Hi. I'm writing my own Avro implementation in Rust for personal use. During 
this work I found a lot of issues in Avro 
spec (the list follows).

I send this mail not only to user and dev mailing lists of Avro, but also to 
Apache community list, Kafka list and 3 
semi-randomly chosen Materialize employees. Because I want to draw attention to 
this problems. I hope this wider 
community helps Avro fix their issues and possible will give necessary 
resources.

As well as I understand Avro is used in Kafka. And Kafka, according to their 
site, is used in "80% of all Fortune 100 
companies". So Avro is critical piece of infrastructure of humanity. It should 
be absolutely perfect (and so I list 
even very small bugs). But it is not perfect.

Some of items in this list are (small and big) bugs, some are typos, some are 
my objections to the design. Some are 
fixable while keeping compatibility, some are not. I don't want to spend my 
time to report them as separate bugs, but 
you can try to convince me to do so.

I created this list simply by reading the spec from end to end (I skipped 
sections on RPC and logical types). And I 
even didn't look at implementations!

I write this is hope to help Avro.

I think big audit of spec and its implementations should be done.

All line numbers apply to spec.xml from tag release-1.11.0 (i. e. 
https://github.com/apache/avro/blob/release-1.11.0/doc/src/content/xdocs/spec.xml
 ). As well as I understand this tag 
corresponds to currently published version at 
https://avro.apache.org/docs/current/spec.html .

So, here we go.

* [Opinion] [No line]. In Avro one have to define named records inside each 
other like so:

{ "type": "record", "name": "a", "fields": 
[{"name":"b","type":{"type":"record","name":"c",...}}] }

This is very unnatural. In popular programming languages one usually define 
named record next to each other, not one 
inside other. Such representation is not handy to deal programmatically. In my 
implementation I have to convert this 
representation to usual form "root type + list of named types" right after 
reading JSON and convert back just before 
writing.

* [Opinion] [No line]. In this list you will see a lot of questions on Avro 
schema (encoded as JSON). Good JSON schema 
( https://json-schema.org/ ) would resolve many of them

* [Seems to be bug] [Line 49]. "derived type name" is vague term. In fact, in 
whole spec phrase "type name" is used 
very vaguely. Sometimes it means strings like "record" and sometimes it means 
names of named types. I propose to define 
in very beginning of the spec terms for primitive types, terms for strings like 
"record" and terms for names of defined 
types. Here is one possible way to do this: name strings like "record" and 
"fixed" "type kinds" and never name them 
type names, thus reserving term "type name" to named types only (and possibly 
to primitive types).

This issue already caused problems: look, for example, to this problems with 
{"type":"record","name":"record",...}: 
https://lists.apache.org/thread/0wmgyx6z69gy07lvj9ndko75752b8cn2 .
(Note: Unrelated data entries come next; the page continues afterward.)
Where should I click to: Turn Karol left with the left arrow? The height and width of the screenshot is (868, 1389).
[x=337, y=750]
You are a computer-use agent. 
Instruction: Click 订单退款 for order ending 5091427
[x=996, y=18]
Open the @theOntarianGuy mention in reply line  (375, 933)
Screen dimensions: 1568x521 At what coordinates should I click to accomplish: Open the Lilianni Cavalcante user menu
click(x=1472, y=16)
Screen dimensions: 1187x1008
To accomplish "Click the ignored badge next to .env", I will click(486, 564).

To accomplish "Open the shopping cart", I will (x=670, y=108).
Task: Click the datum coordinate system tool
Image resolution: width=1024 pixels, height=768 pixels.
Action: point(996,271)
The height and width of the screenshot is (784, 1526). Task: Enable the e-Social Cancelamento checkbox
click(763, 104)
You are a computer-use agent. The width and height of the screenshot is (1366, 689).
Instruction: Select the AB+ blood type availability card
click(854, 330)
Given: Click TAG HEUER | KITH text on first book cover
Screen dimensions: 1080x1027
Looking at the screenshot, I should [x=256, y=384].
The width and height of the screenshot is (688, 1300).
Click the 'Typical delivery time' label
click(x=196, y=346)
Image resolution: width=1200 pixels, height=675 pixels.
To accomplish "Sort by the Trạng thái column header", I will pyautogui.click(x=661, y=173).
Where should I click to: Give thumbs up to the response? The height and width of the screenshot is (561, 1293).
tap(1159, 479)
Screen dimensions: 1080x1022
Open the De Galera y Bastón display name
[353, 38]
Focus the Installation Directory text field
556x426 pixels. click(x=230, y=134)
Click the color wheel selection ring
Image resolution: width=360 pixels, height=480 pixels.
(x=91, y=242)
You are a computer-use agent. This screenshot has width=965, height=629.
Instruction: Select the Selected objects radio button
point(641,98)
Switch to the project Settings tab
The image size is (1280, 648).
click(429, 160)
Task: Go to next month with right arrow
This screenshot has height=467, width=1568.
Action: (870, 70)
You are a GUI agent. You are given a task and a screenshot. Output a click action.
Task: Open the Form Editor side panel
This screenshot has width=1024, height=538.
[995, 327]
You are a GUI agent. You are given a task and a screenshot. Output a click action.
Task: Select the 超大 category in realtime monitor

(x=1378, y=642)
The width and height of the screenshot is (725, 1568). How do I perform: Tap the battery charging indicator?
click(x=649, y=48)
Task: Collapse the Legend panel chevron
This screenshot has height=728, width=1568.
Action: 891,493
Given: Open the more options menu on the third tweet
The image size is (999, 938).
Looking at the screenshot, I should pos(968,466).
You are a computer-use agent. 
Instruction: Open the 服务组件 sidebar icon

* [Opinion] [Line 58]. There is no primitive type for unsigned 64 bit integers. 
Such type is present in languages such 
as C and Rust

* [Very theoretical bug, possible even security-related] [Line 435]. "The float 
is converted into a 32-bit integer 
using a method equivalent to Java's floatToIntBits and then encoded in 
little-endian format". If we click at provided 
link, we will see that this Java function does NaN normalization. I think NaN 
normalization is good thing. But I think 
this quite possible spec implementers overlooked this NaN normalization 
requirement. So I propose: write explicitly 
directly in Avro spec that NaN are normalized. Audit all Avro implementations: 
whether they actually implemented this 
requirement. Create tests, which will actually test this requirement.

Also I don't know whether bit pattern provided in that Java doc (0x7fc00000) is 
quiet NaN or signaling. If it is 
signaling, this is very bad.

As well as I understand if you will configure your FPU particular way than 
merely copying signaling NaN from one place 
to another will abort your program. So, if your FPU is configured certain way 
then feeding particular binary Avro data 
to a program can crash it. I. e. this is security problem. So a reader should 
be careful to check whether input data is 
signaling NaN *before* storing it in floating point registers.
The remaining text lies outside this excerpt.